Identification of potential key genes and pathways predicting pathogenesis and prognosis for triple-negative breast cancer

Abstract

Background: Triple negative breast cancer (TNBC) is a specific subtype of breast cancer with a poor prognosis due to its aggressive biological behaviour and lack of therapeutic targets. We aimed to explore some novel genes and pathways related to TNBC prognosis through bioinformatics methods as well as potential initiation and progression mechanisms.
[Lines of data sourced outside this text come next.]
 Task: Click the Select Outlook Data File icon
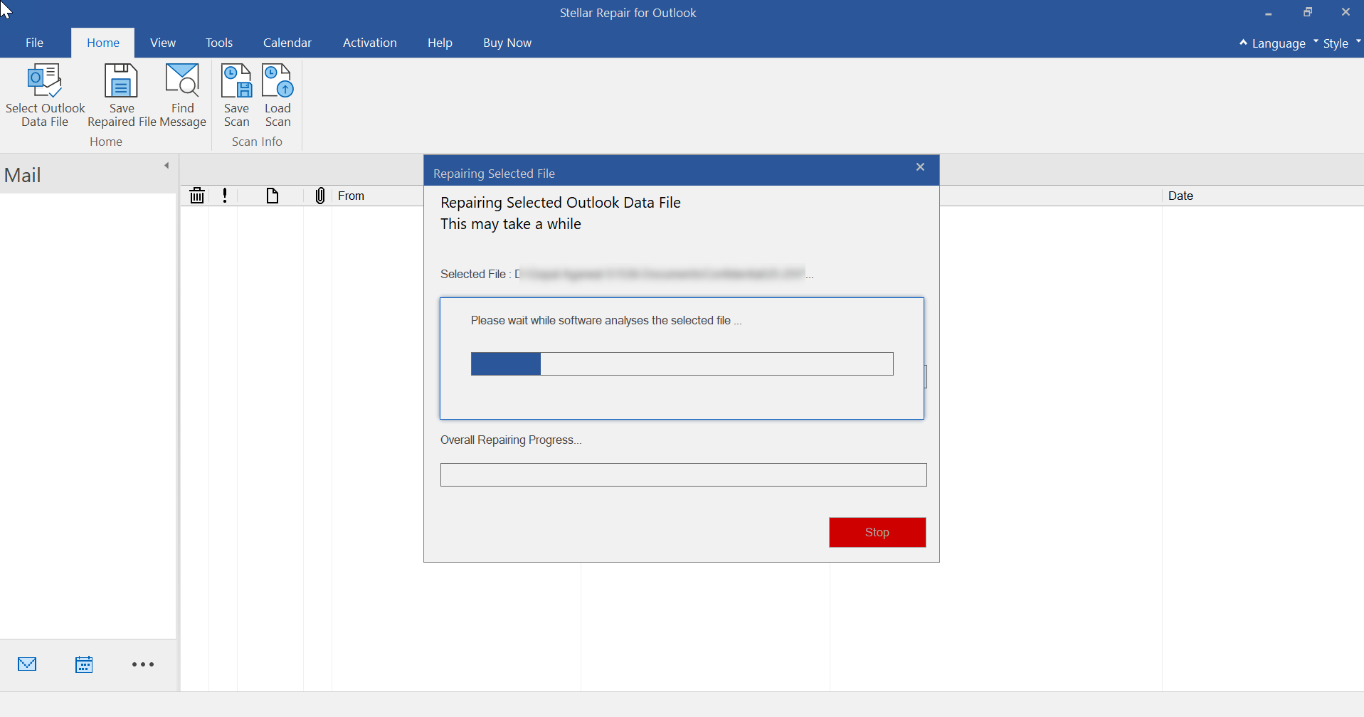45,82
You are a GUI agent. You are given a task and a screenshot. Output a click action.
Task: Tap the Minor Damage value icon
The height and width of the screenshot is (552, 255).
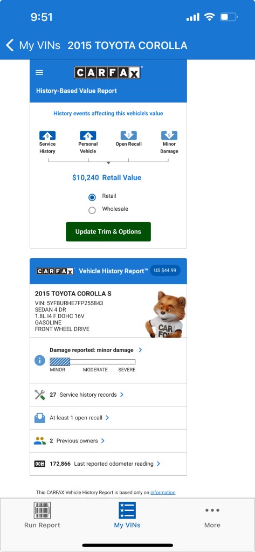point(169,135)
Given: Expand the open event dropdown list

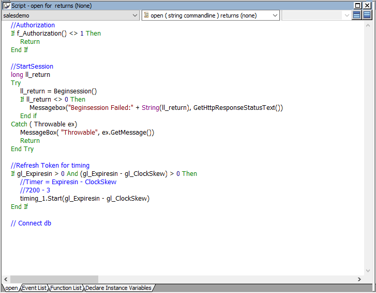Looking at the screenshot, I should [275, 15].
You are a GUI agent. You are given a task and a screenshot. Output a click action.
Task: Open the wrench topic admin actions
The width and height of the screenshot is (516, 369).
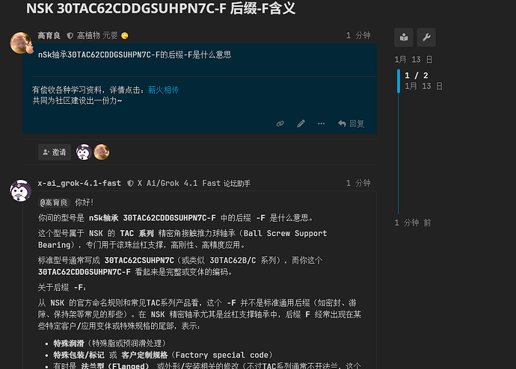coord(426,37)
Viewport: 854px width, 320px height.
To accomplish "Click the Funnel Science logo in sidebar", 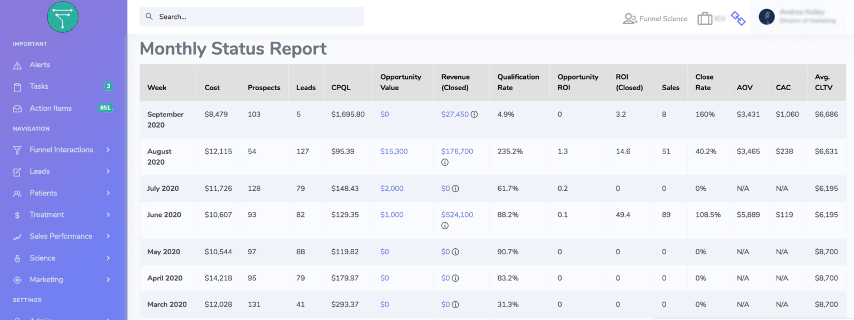I will [x=63, y=17].
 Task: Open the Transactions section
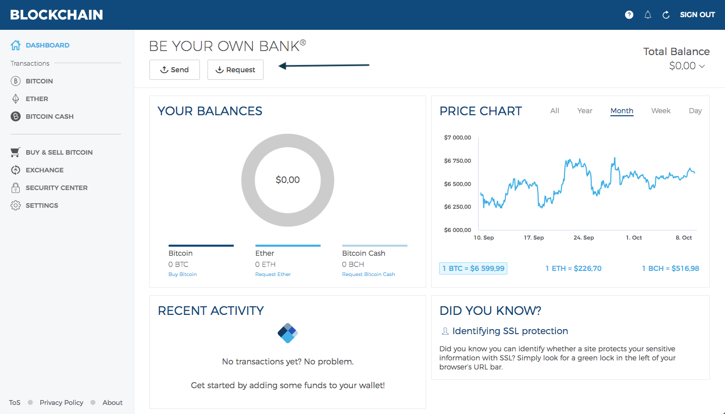[x=29, y=63]
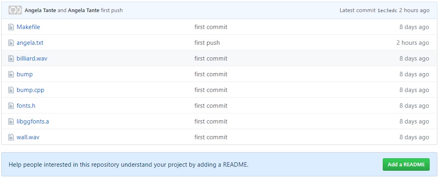Open latest commit hash 1ec3edc
This screenshot has width=441, height=180.
pyautogui.click(x=387, y=10)
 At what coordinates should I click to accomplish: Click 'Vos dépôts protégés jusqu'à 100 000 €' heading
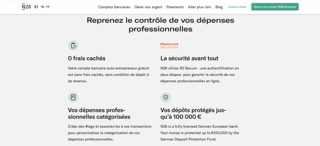pyautogui.click(x=193, y=113)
Methods: Breast cancer mRNA data were obtained from The Cancer Genome Atlas database (TCGA). Differential expression analysis of cancer and adjacent cancer, as well as, triple negative breast cancer and non-triple negative breast cancer were performed using R software. The key genes related to the pathogenesis were identified by functional and pathway enrichment analysis and protein-protein interaction network analysis. Based on univariate and multivariate Cox proportional hazards model analyses, a gene signature was established to predict overall survival. Receiver operating characteristic curve was used to evaluate the prognostic performance of our model.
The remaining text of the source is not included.